"Occurrence exhaustiveness"


I just wrote a family of functions that operate over some type, e.g.

type t = A | B | C

A is a happy path of sorts, and can be handled easily and cheaply; others need much more complicated “clean up” of sorts. So, most of the functions I wrote had a structure like so:

    let foo x y t =
      match t with A -> (x, y) | _ ->
      (* costly computations over x, y *)
      match t with
        | A -> (x, y)
        | B -> (* computation *)
        | C -> (* computation *)

It’s unfortunate that I had to repeat the A case anywhere after that first match to satisfy the exhaustiveness checks.

There’s a notion in Typed Racket called “occurrence typing”, where within the then branch of a conditional (for example), the type of a checked value is narrowed based on the predicate used.

It seems that something similar would be very helpful in cases like this, where in the second arm of the above example’s first match, the effective type of t could be narrowed to type t = B | C. The benefits might be amplified to whatever extent functions like foo call hidden helper functions with values of narrowed types.

Is this something that has been discussed or proposed previously?


I don’t understand why you need to duplicate your match t here. It would make sense if you had a match t followed by a match s, but why ask the same thing twice ? The second time, you already have it.


The first match t is to allow for the early return for the A case, avoiding the subsequent work needed for the other cases.


You can do some of this kind of refinement with polymorphic variants. Using them, foo might look like this:

let foo x y t =
  match t with
  | `A -> (x, y)
  | (`B | `C) as t -> 
    (* 'as' refines t to what is matched by the or-pattern *)
    (* costly computations over x, y *)
    match t with
    | `B -> assert false
    | `C -> assert false

You can improve on this a little by using named sets of polymorphic variants by name with the #name syntax, which gives better error messages and avoids having to type the same or-pattern every time.

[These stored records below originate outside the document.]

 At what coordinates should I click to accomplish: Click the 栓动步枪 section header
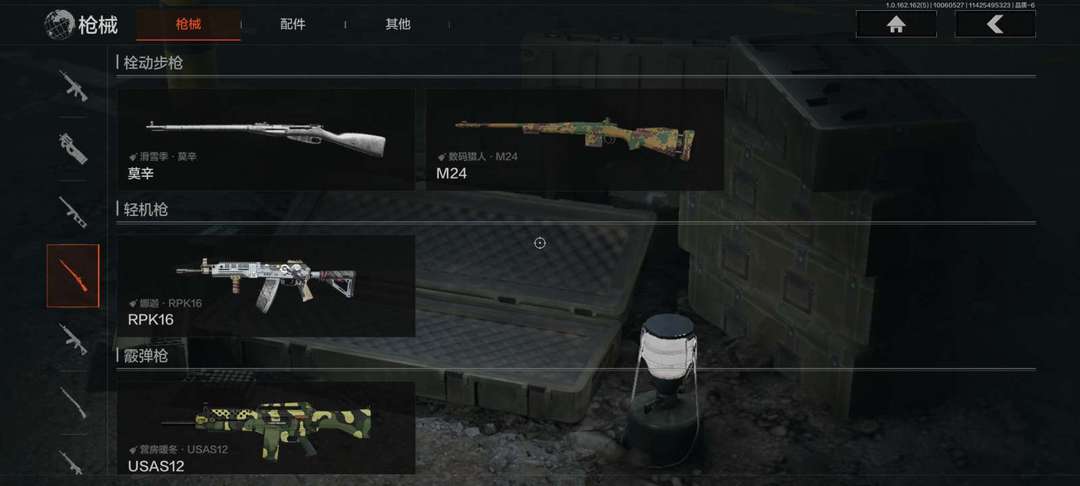click(153, 63)
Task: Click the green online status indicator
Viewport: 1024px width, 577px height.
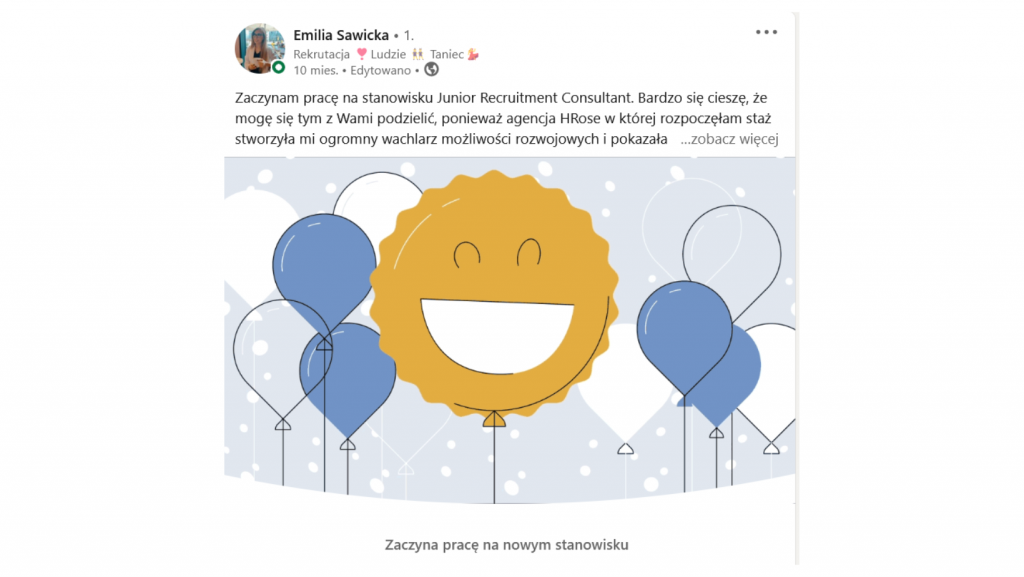Action: tap(279, 67)
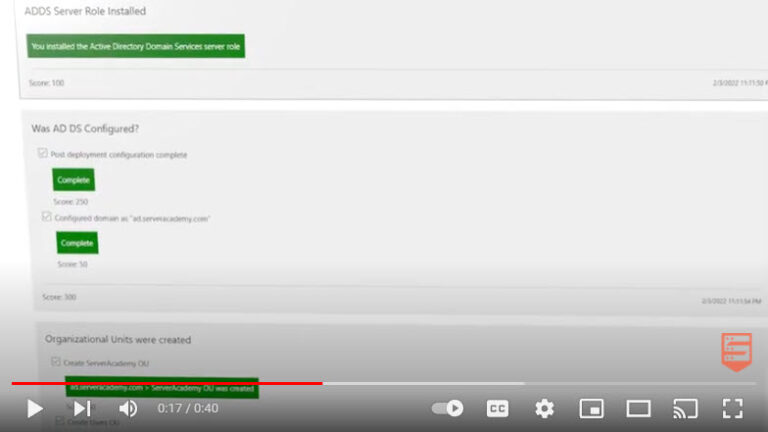Viewport: 768px width, 432px height.
Task: Skip to the next video
Action: point(82,408)
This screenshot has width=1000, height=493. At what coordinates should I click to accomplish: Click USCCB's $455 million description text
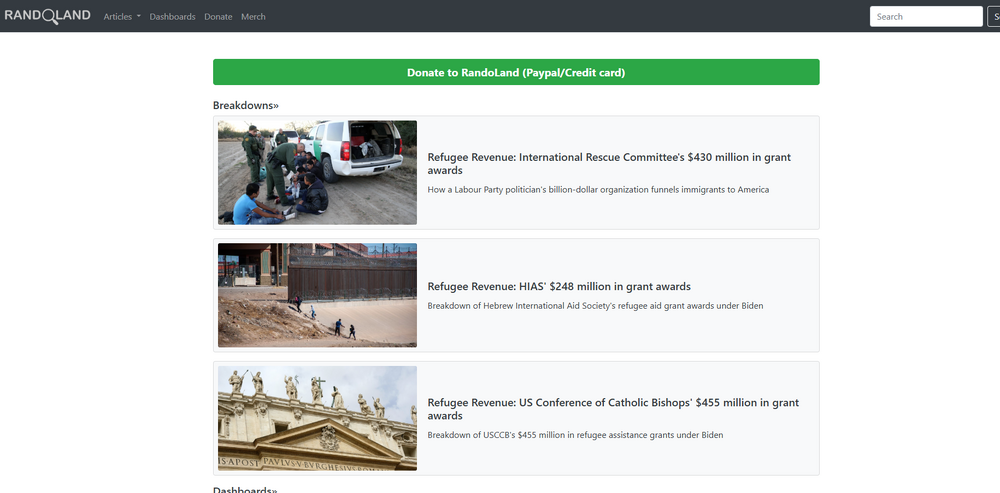pyautogui.click(x=575, y=435)
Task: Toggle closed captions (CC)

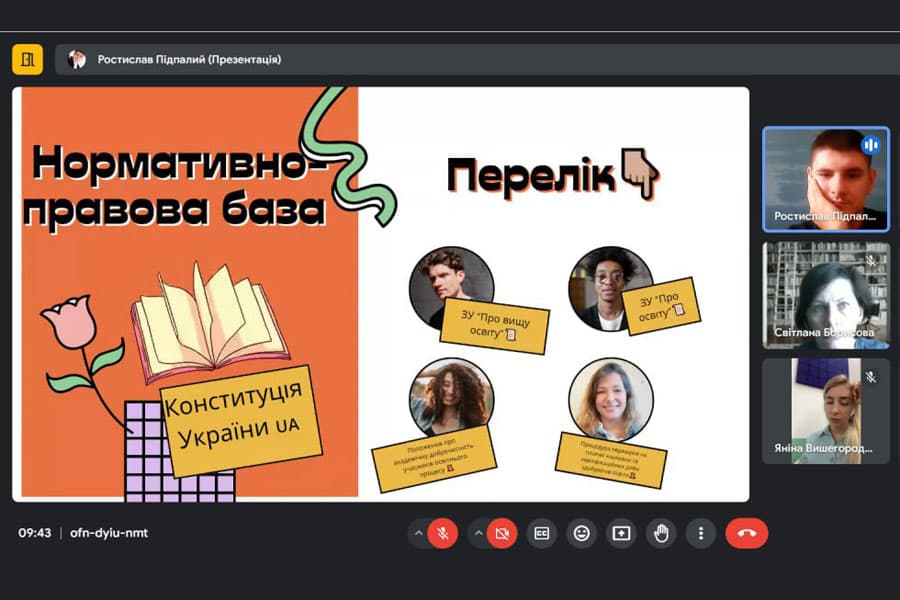Action: click(541, 533)
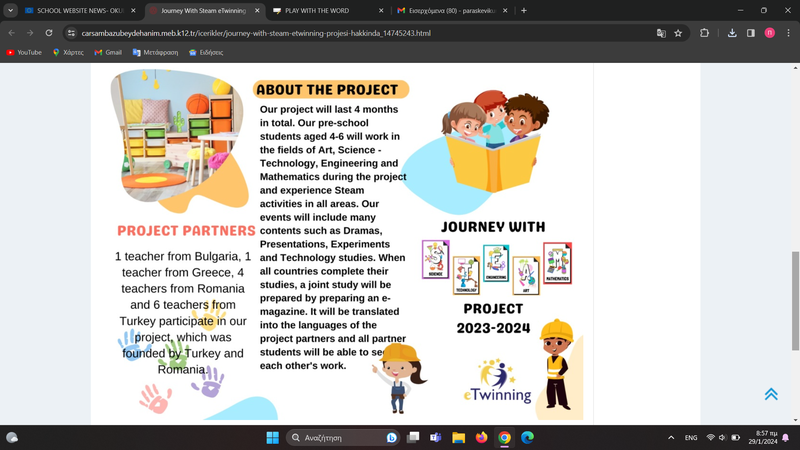
Task: Reload the current page
Action: pos(48,33)
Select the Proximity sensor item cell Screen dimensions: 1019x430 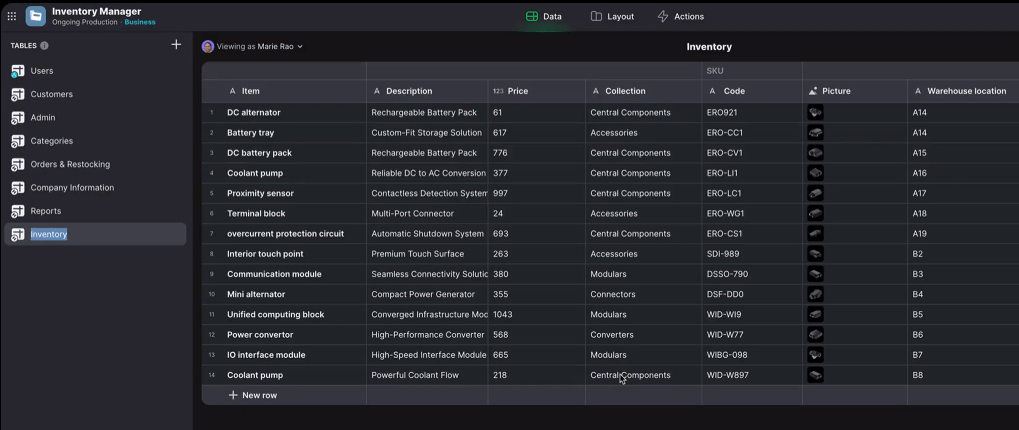pos(260,193)
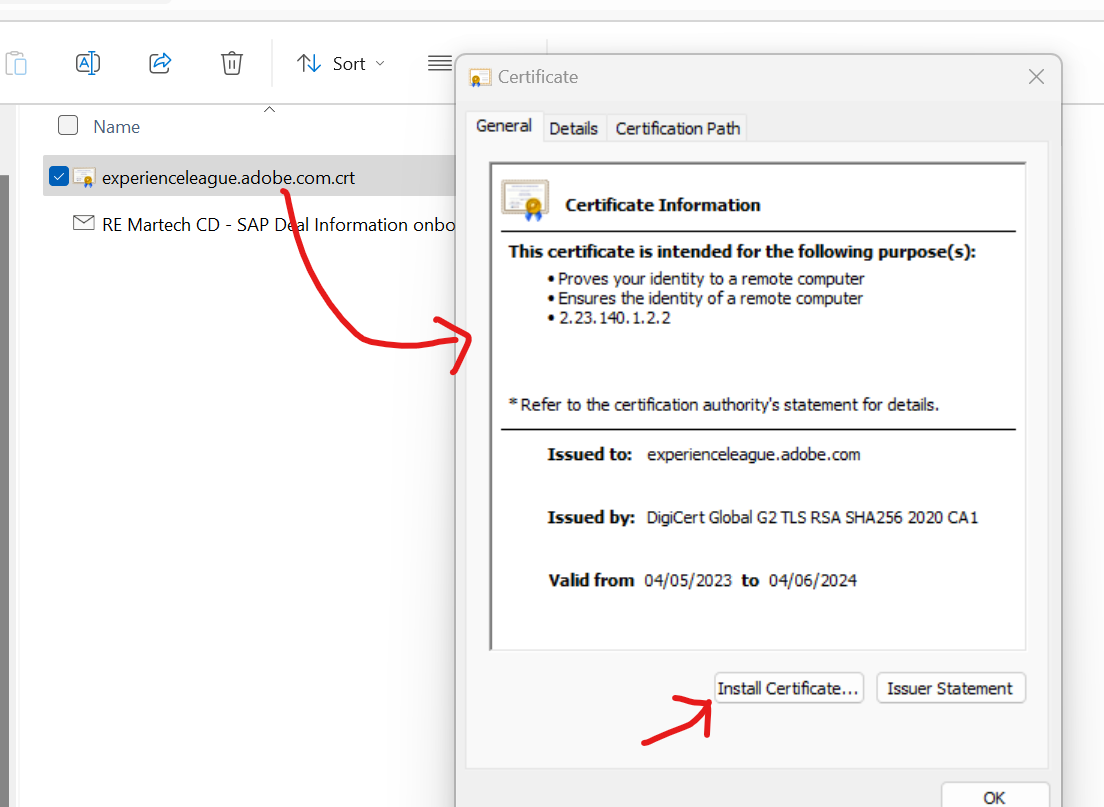
Task: Click the Delete trash icon
Action: [x=231, y=62]
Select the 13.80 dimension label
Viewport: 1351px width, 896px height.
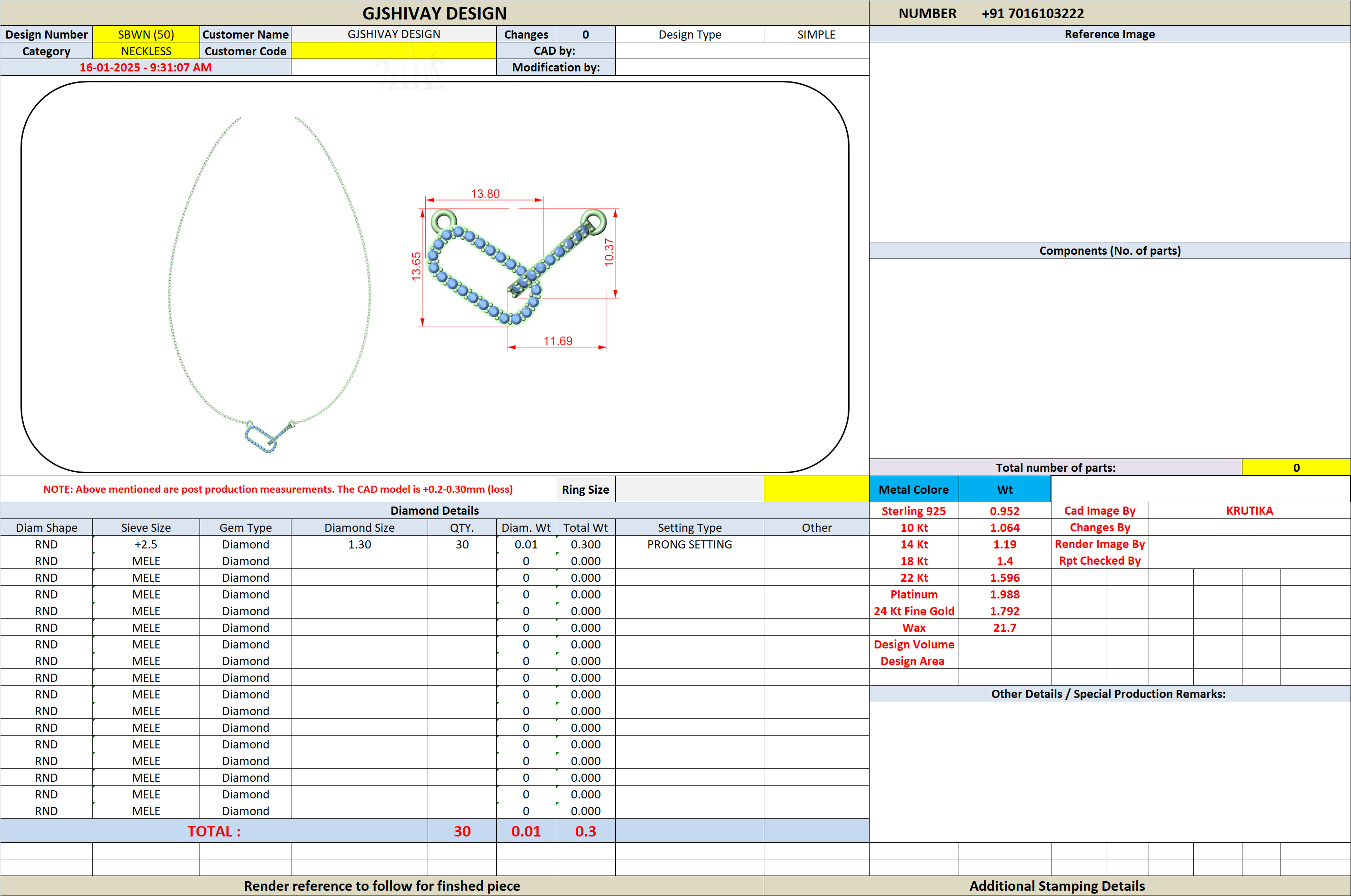pos(485,194)
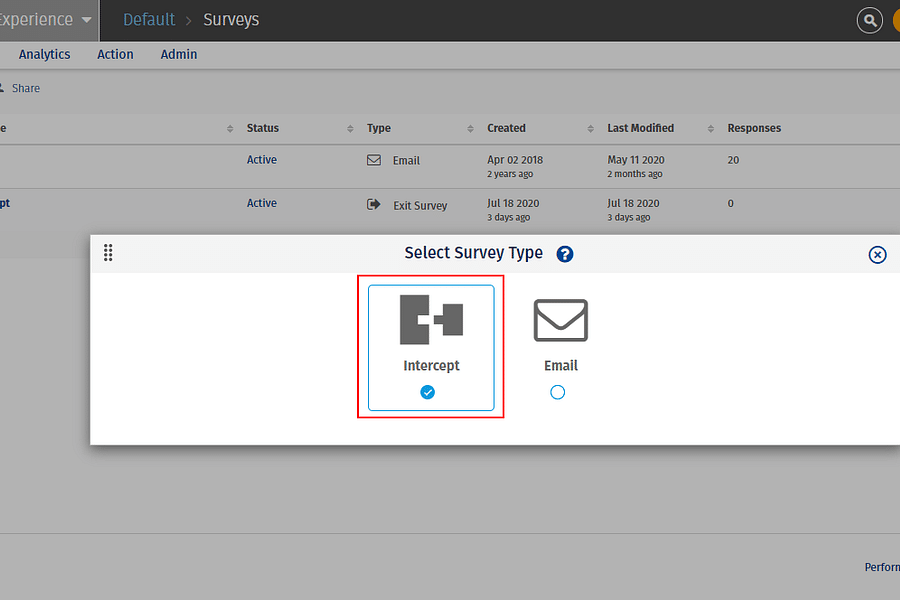Image resolution: width=900 pixels, height=600 pixels.
Task: Open the Admin menu
Action: click(179, 54)

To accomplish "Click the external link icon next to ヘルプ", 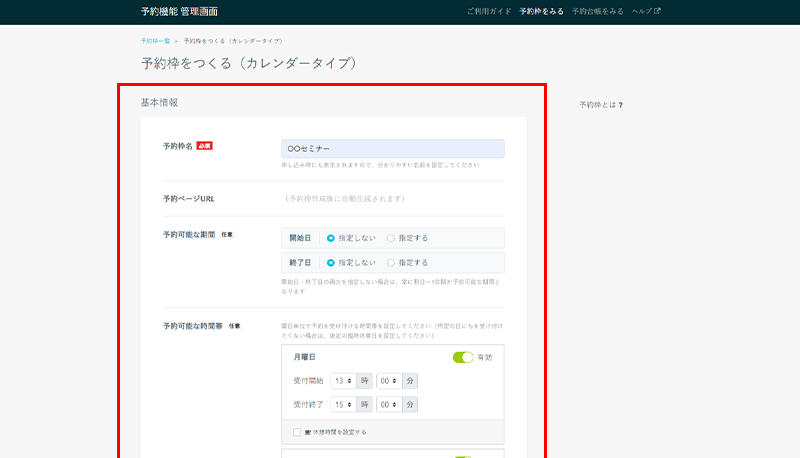I will 657,11.
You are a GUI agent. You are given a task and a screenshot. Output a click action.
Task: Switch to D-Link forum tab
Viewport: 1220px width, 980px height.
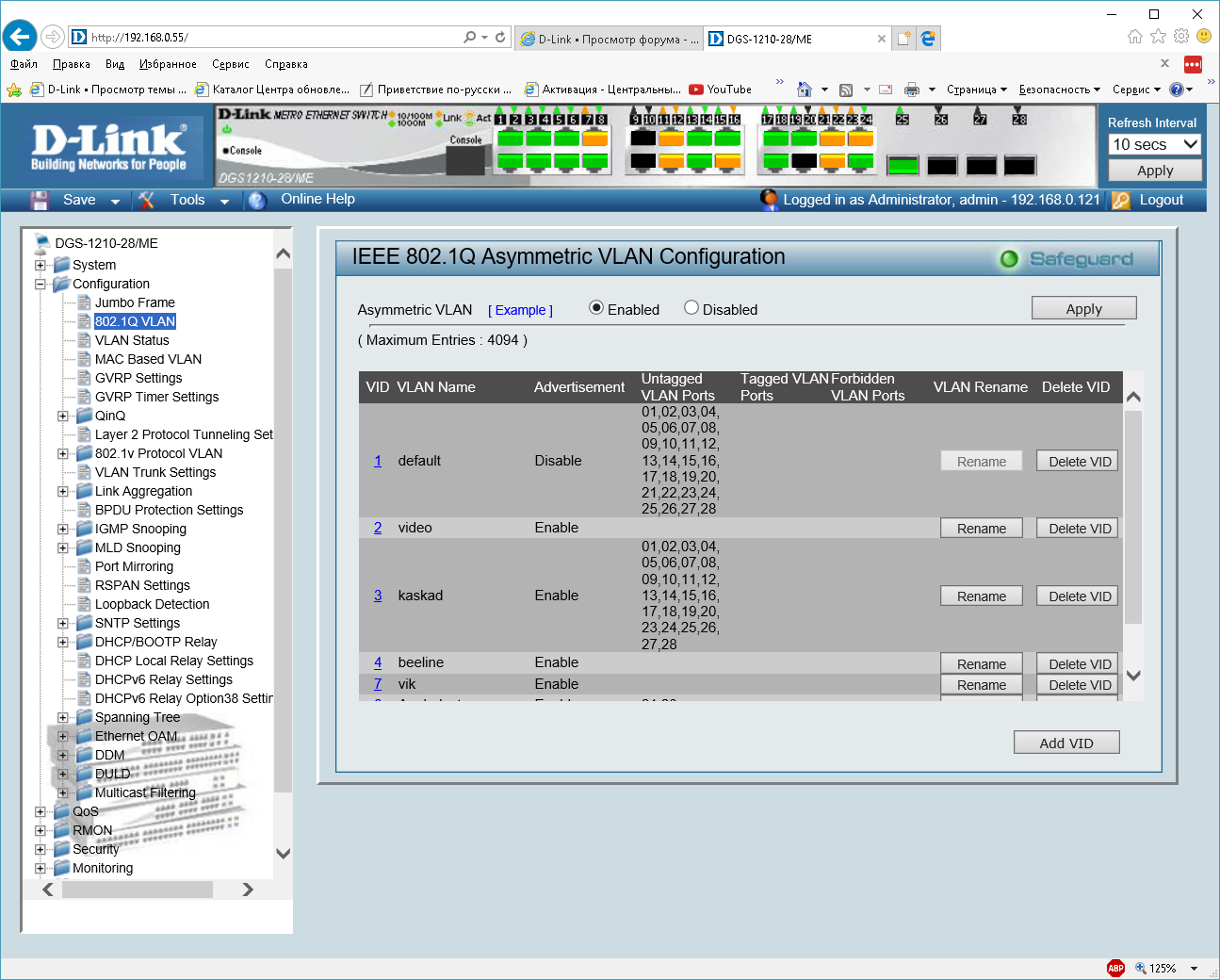point(609,39)
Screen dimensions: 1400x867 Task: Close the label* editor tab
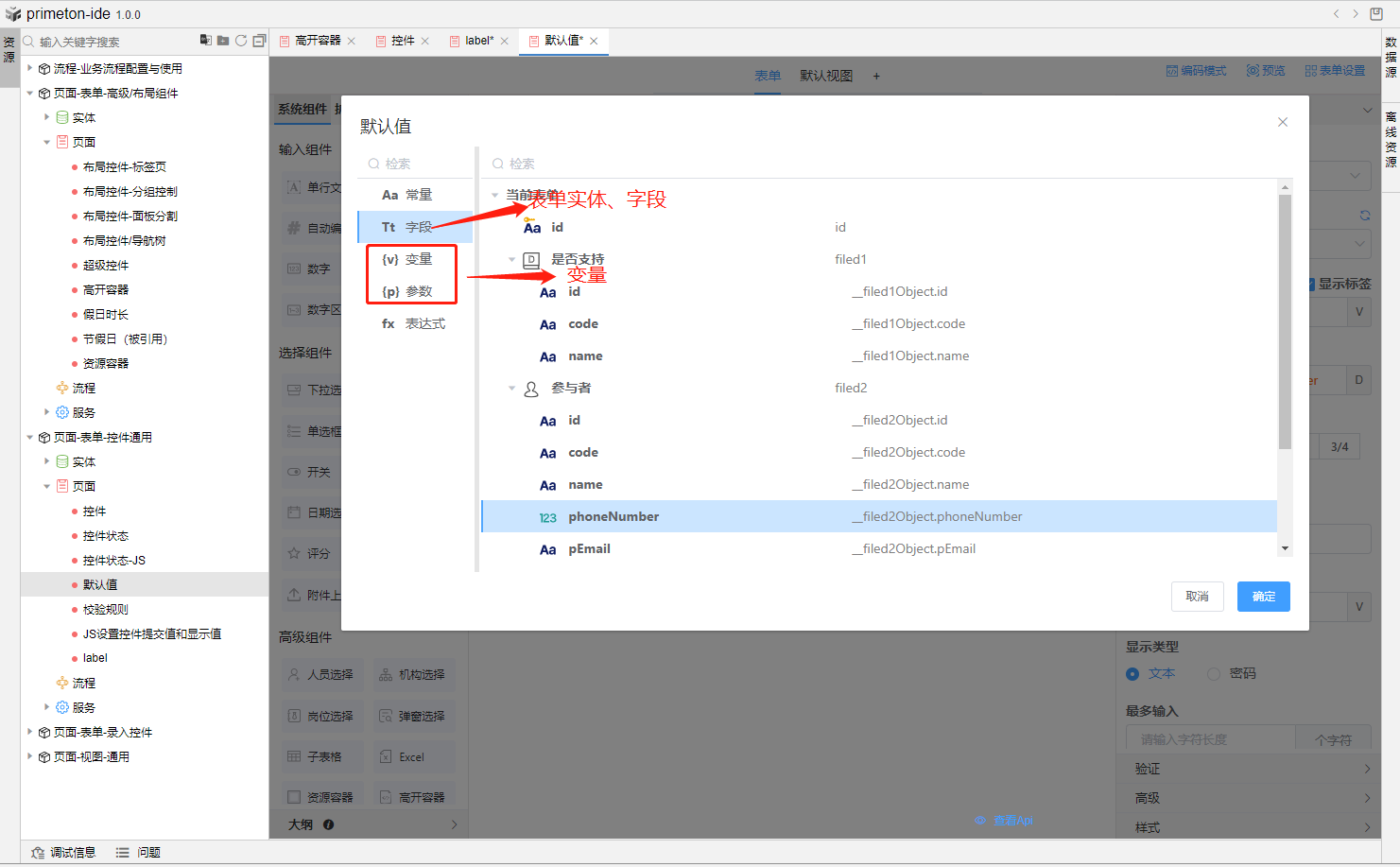coord(505,41)

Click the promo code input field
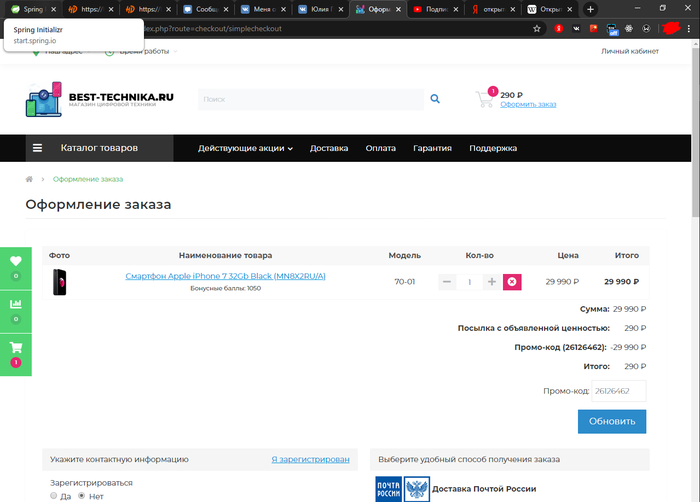point(618,391)
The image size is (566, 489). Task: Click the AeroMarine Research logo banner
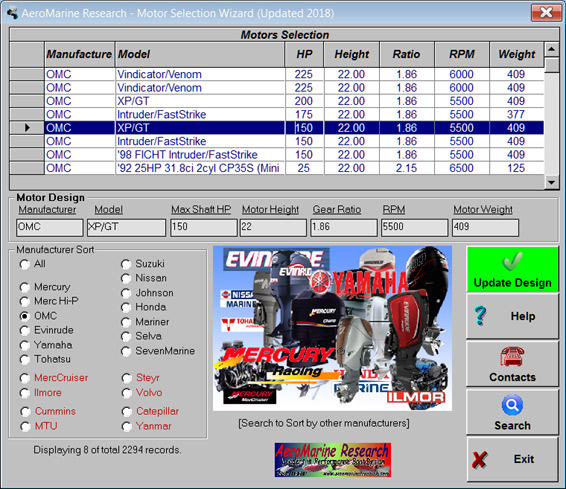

Another fairly obvious alternative is to restructure the type: type bad = B | C type t = A | Bad of bad provides a natural split between favourable and unfavourable cases. This does not always work neatly, and you only get one split per data type before the problem crops up again. It can also induce administrative wrapping and unwrapping work for both the programmer and the machine. Still, because it is so straightforward it is always worth considering.

GADTs can be used for some kinds of refinement, but that introduces its own complexities.


I think I would write it as follows:

let foo x y t =
  let costly_computations x y = (* costly computations over x, y *) in
  match t with
  | A -> (x, y)
  | B -> costly_computations x y; ...
  | C -> costly_computations x y; ...


Same for me : writing the same function twice is definitely below my pain threshhold. Having a builtin syntactic sugar to deal with this is nice, but I wouldn’t spend time trying to implement it if it isn’t already there.


Well, yes, if things were actually that simple, then I would do exactly this. The example I provided was an illustration, not actually representative of the complexity.


Thank you, that’s very helpful.